The ship-class had a heavy armament as in the "as build" configuration in fact they were more small destroyer than torpedo boats they carried two 5 inch turrets -one single and twin - they are not in the box but are on the spur of PIT-ROAD IJN vessel ordinance set. It's a surplus from my other builds and are attached many small SkyWave kit's. I know that the single 5 inch turrets is available, but is not in my inventory at the moment so I decided to "make" one of the twin turret, by cutting it in half, and sanding the inner sides down to just accomplish one gun barrel
Here is the two gun turrets -the single will be located in front of the ship and the twin will be at the quarterdeck at the back. The small protrusions at the right is a small gun director tower in the 5 inch turret (12.7 cm), 50 cal DP, 3 rd Year (1914) has a round shape instead of the sooner type.
The super structure is extended with an extra deck level under the commando bridge, and the additional vents is mounted. The windows is cut open and replaced with Lion Roar PE-set Ladders 1:350. Some windbreakers at the top and sides, is replaced with sheet metal plate (styrene plastic)
Firstly the break water is removed on the front deck -due to a bigger gun (the turrets act as break water itself) also note the two store rooms for spare torpedoes on each side of the funnel. A deck vent is also added on the foredeck. At the freeboard on the hull two bulges is added by a pair of styrene plastic strips they are also seen at picture.#4.
This picture show the different armament configuration in the "pre incident" and after the modification for the vessels.
I made new masts of silver tread (0.5mm and 0.3 mm) note also the higher superstructure on TOMOZURU in front and HATSUKARI in the back.
Picture #7 and #8:
HATSUKARI will have the single closed twin 53cm Torpedo launcher compared to TOMOZURU two open twins 53cm torpedo tubes. The four new cable drums is made of styrene plastic round bars with copper wire as ropes . On the platform just after the searchlight TOMOZURU will have a single 40mm AA gun here will HATSUKARI have a single 7.7 mm AA gun. The red chocolate colored linoleum deck, is painted and hereafter the small strips of brass dividers is shown by scratching (with a scalpel) the lines down to the light colored plastic below. an alternative would be to glue small copper wires upon the lines.
Capsize of torpedo boat IJN TOMOZURU
Author KOBAYASHI, Hideo (Yokohama National University)

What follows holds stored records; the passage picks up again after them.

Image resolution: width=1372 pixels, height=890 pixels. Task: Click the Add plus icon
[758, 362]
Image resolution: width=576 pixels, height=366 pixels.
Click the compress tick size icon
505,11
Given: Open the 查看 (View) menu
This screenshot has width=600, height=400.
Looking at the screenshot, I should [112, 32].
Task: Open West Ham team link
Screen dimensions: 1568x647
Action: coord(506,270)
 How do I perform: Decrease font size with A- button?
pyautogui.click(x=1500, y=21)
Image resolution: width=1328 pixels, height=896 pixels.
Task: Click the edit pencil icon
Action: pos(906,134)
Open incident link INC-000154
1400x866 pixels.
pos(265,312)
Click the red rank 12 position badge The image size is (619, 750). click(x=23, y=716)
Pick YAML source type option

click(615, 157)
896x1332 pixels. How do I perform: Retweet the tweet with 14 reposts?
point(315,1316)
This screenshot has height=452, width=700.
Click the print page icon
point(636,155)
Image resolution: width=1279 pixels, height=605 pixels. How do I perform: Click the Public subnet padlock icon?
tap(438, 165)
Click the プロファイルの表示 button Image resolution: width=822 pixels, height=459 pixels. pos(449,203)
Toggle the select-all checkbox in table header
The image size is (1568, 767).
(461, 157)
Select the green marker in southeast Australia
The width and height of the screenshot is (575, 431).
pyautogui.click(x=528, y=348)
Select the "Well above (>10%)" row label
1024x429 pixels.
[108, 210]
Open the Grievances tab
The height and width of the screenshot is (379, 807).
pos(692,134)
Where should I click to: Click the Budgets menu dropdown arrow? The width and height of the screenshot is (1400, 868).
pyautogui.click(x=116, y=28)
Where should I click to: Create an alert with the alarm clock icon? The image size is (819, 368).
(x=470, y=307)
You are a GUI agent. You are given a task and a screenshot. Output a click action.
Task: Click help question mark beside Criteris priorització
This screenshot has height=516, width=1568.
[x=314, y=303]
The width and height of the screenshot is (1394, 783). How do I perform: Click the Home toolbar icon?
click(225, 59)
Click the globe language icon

|TOMOZURU was the third vessel of the Chidori
Class torpedo boats, and she was not yield to the London Naval Treaty. She
had three 12.7cm main guns and four torpedo tubes while her total
displacement was less than 600 tons and her maximum speed was
approximately 30 knots. Her performance was no less than that of a Second
Class Destroyer (Fig.2). TOMOZURU was completed on February 24, 1934 at
Maizuru, towed to Sasebo at the end of the month, and joined the 21st
torpedo fleet that was organized with her and two other boats of the same
type, Chidori and Manazuru. The fleet belonged to the Sasebo Guard
squadron whose flagship was light cruiser Tatsuta.
On March 12, 1934, a Japanese torpedo boat capsized. The
torpedo boat, named TOMOZURU, was heading north to Sasebo port. However,
during the navigation the weather turned to be rough, and TOMOZURU was
suddenly inclined by a strong wind and wave. Unfortunately she did not
have enough stability against the inclination so finally she capsized, and
one hundred officers, including the captain of TOMOZURU, died.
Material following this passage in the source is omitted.